As such, Bridle urged leaders to take an ambivalent approach to ChatGPT and AI in general. He added that believing it was “knowledgeable or meaningful [was] actively dangerous. It risks poisoning the well of collective thought, and of our ability to think at all.”

Put another way, relying on AI to work its magic could make organizations cut corners, and if stakeholders found out, this might be brand-damaging. 

Sending the wrong message

For instance, in late February, officials at Vanderbilt University, Tennessee, were forced to issue a hasty apology after using ChatGPT to write a consoling email, signed by two administrators (but with the small print revealing the actual author), to students following a mass shooting at Michigan State University. Bridle noted how the original message “felt both morally wrong and somehow false or uncanny to many.” But, he added: “It seems there are many areas of life where the intercession of machines requires some deeper thought.”

Moreover, training data deployed in real-world conditions will cause the AI to misbehave. Victor Botev, CTO and co-founder at Iris.ai, a Norway-headquartered start-up focused on researching and developing AI technologies, asked: “ChatGPT has been trained with millions upon millions of scraped text samples, but how many internet forums or blog posts contain obscure scientific terminology? And of those, how many even use them correctly?” Therefore, he argued that funding this area of intense study for AI researchers was critical. So too, would be ensuring appropriate checks and balances were in place.

How worrying, then, that Microsoft – an organization that in January announced a new “multiyear, multibillion-dollar investment [in OpenAI] to accelerate AI breakthroughs” – recently laid off an ethical AI team.

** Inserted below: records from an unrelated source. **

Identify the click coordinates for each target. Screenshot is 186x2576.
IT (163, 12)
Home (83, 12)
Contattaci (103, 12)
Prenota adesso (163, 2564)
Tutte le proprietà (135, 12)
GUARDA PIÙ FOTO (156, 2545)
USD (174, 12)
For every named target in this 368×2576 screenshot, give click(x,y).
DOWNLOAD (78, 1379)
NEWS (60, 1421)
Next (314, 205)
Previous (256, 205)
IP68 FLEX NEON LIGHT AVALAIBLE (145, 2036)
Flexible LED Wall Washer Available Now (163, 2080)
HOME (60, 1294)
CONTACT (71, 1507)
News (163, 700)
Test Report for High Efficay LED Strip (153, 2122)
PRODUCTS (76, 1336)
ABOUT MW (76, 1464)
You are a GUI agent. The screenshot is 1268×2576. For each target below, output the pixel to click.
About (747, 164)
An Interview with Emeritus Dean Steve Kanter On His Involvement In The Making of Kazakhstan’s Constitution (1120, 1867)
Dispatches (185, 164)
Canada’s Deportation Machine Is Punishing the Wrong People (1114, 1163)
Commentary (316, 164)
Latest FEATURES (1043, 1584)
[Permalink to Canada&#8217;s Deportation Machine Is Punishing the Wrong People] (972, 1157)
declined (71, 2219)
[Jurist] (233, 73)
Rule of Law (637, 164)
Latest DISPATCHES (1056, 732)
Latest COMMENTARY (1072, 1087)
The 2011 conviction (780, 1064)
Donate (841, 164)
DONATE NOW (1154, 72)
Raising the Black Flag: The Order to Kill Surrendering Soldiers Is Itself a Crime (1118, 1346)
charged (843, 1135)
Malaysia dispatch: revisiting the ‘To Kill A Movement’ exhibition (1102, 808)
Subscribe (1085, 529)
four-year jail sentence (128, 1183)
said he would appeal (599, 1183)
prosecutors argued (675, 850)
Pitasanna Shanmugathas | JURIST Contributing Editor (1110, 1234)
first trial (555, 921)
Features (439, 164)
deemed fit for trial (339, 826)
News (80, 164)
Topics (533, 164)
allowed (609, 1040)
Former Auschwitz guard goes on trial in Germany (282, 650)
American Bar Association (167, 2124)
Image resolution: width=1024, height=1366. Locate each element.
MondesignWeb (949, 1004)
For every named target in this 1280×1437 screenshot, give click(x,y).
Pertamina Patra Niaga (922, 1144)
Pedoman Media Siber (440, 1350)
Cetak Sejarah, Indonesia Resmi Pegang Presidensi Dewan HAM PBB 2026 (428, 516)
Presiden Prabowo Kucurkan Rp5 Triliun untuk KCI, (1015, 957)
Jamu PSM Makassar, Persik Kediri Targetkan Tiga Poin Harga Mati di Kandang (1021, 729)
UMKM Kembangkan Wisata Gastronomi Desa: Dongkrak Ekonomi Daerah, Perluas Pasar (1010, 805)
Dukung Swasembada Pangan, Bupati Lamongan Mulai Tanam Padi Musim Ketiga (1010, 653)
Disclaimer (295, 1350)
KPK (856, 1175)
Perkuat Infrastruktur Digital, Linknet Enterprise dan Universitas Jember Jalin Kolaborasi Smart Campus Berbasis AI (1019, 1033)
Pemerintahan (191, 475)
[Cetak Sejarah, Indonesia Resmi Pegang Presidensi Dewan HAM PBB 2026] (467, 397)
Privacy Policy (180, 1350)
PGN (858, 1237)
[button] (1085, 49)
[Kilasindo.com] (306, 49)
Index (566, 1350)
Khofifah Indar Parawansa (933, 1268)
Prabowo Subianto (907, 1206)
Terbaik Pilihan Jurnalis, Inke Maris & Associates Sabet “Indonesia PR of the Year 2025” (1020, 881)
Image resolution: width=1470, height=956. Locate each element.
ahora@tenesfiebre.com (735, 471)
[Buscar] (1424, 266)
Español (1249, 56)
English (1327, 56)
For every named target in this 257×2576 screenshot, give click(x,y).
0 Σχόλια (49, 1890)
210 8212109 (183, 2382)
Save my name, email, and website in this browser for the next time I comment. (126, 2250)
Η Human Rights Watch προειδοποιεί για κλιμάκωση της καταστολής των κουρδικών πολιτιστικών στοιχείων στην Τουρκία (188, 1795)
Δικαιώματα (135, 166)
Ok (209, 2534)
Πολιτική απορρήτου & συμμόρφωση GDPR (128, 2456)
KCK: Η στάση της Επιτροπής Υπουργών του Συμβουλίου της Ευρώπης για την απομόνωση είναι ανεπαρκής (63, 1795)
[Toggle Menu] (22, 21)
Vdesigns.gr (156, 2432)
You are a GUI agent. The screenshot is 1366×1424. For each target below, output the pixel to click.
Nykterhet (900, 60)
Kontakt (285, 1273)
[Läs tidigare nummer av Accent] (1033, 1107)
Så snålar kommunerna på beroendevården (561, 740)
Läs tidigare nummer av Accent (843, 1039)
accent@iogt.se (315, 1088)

“ChatGPT has been trained with millions upon millions of scraped text samples, but how many internet forums or blog posts contain obscure scientific terminology? And of those, how many even use them correctly?”
Victor Botev, CTO and co-founder at Iris.ai, an AI research startup.

Botev stressed the importance of establishing and strengthening guardrails, upgrading the robustness of data structures, and shifting the mindset and data from “quantity to quality.” He said large language models offered “endless possibilities, but their turn in the spotlight exposes unsolved questions: factual accuracy, knowledge validation, and faithfulness to an underlying message.” 

The Bulgarian national pointed out that while Microsoft and other large corporations had “the resources and technological heft” to tackle some of the issues regarding general search results, “this won’t work for everybody.” 

Botev added: “To solve these issues for niche domains and business applications requires substantial investment. Otherwise, these models are unusable. Ultimately, to build trust in AI’s decision-making process, we must prioritize explainability and transparency.”